Problem details: Below are lines of data, and only some are wanted. Please repeat exactly those from the line that has "Task: Click the Crisp chat logo icon" through the line that has "This screenshot has height=463, width=1080.".

Available data:
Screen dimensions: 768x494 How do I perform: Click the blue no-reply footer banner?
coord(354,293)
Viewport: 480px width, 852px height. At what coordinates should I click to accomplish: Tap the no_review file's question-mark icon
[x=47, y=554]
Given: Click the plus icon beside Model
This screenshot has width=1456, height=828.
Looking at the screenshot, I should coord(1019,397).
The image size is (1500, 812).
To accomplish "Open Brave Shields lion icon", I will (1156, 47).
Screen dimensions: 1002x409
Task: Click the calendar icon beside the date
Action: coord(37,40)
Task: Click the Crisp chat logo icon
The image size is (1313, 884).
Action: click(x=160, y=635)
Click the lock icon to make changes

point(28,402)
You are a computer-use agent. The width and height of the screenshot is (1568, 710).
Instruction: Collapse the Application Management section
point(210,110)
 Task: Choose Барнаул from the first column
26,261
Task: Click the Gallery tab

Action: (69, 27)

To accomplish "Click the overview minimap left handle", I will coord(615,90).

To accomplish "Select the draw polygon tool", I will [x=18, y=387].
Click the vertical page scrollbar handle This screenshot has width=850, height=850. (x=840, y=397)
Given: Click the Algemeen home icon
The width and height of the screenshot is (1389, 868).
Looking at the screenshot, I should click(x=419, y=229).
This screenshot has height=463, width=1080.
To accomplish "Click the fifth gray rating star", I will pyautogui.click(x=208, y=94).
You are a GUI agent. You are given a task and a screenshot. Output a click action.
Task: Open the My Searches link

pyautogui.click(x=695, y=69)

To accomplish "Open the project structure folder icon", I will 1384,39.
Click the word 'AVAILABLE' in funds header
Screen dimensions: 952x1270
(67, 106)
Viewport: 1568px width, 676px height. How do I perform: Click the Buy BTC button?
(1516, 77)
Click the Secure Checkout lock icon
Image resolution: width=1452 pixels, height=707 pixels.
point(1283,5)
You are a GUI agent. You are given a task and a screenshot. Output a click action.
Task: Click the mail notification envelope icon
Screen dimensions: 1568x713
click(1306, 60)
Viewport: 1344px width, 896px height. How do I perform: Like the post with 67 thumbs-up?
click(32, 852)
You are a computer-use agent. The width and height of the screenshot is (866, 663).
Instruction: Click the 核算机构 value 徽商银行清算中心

Answer for the task:
Task: Click the Crisp chat logo icon
The image size is (1313, 884).
Action: click(x=160, y=635)
Click the lock icon to make changes

point(28,402)
You are a computer-use agent. The width and height of the screenshot is (1568, 710).
Instruction: Collapse the Application Management section
point(210,110)
 Task: Choose Барнаул from the first column
26,261
Task: Click the Gallery tab

Action: (69, 27)

To accomplish "Click the overview minimap left handle", I will coord(615,90).

To accomplish "Select the draw polygon tool", I will [x=18, y=387].
Click the vertical page scrollbar handle This screenshot has width=850, height=850. (x=840, y=397)
Given: Click the Algemeen home icon
The width and height of the screenshot is (1389, 868).
Looking at the screenshot, I should click(x=419, y=229).
This screenshot has height=463, width=1080.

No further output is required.